Vanishing landscapes
It is very much within this emotional landscape that I look at Çağatay’s photographs. As I turn the pages, I stop to look at an expanse of frozen tundra, all white, and reindeer in the background. I am reminded that these are important documents from the turn of the millennium, documents to go back to when we might not be able to see such an unbroken wilderness of white. Lost in pessimism, my eye wanders to the description of the photograph, and before anything else, I see "the vast distances that Çağatay traveled" thinking that Eden is talking about the language. All the way in this arctic corner of Yakutia, Russia, you may still find people speaking a Turkic language. Only a second later do I realize that she is talking about the photographer, and I wonder if Çağatay’s interest in these lands might have something to do with his very own name.
While the landscapes are arresting and make you ask cosmological questions, it is the faces that draw you back in. One such is the face of a buzkashi player. “Known as oghlak tartysh in Turkic,” Eden says about the game. Is the second word the Turkish word “tartışma” (meaning debate or quarrel to an extent in modern Turkish)? There are so many etymological rabbit holes you can go down in this book. The player, clearly thinking out a strategy, is wearing a “chapandaz.” These, Eden explains, are Soviet-era tank helmets, perfect protection for a “tartışma,” and an excellent metaphor for the cultural directions that Uzbeks are pulled in. It is always salutary for a Turk of Turkey to discover that a contemporary Uzbek may have more cultural references in common with a Russian than with themselves.
But like the man in the meme, I keep on looking to discover similarities. The clothes, the pots and pans, the zeal with which young people apply themselves to choreographed dancing on national days. There are not many interiors to look at, but one photograph from Azerbaijan, men huddled in a çayhane (teahouse) corner, on what seems to be a very grim day, captures the melancholy of such spaces, a sentiment we know quite well from Orhan Pamuk’s writing. The glimmers of hope in the photograph are the three tulip-shaped tea glasses that catch the few rays of light from the window. If there is still tea, there is still hope.
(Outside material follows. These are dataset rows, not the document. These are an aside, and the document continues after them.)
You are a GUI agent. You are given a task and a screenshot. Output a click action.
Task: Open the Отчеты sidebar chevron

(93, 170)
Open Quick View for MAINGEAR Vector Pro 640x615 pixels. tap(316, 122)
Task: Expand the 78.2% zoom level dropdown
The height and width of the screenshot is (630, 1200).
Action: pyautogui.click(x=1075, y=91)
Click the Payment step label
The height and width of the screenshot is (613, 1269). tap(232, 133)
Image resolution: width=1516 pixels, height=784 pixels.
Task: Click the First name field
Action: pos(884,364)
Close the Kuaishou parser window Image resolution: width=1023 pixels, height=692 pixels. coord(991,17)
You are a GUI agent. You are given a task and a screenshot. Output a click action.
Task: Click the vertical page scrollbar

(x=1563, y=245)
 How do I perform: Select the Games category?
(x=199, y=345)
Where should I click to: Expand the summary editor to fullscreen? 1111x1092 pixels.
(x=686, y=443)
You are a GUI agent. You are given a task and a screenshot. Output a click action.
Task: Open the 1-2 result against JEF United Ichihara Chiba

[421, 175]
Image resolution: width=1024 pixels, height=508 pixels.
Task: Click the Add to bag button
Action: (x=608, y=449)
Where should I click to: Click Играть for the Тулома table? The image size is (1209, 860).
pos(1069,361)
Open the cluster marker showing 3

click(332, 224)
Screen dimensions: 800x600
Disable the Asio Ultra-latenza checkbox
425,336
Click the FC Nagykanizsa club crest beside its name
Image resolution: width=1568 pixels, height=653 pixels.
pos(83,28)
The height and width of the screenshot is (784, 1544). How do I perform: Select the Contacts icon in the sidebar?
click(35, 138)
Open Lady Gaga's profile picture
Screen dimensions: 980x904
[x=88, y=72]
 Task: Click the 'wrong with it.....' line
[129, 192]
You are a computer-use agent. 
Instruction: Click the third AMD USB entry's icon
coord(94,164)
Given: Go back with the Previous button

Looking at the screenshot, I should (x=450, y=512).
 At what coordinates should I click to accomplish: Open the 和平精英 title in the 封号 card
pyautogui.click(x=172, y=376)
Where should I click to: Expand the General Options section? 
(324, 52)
The book comes at a time when we despair at traveling any time soon, not only to the countries presented in the book but even to an exhibition space where we may stand in front of photographs and appreciate them at our leisure. “The Land of the Anka Bird” manages to recreate that feeling and heralds an era of publications where more exhibitions, as well as being held online, will be offered in book form. So, find a comfortable place to sit, sip some tea and let Çağatay take you to the land of the Anka bird, with Eden as your guide.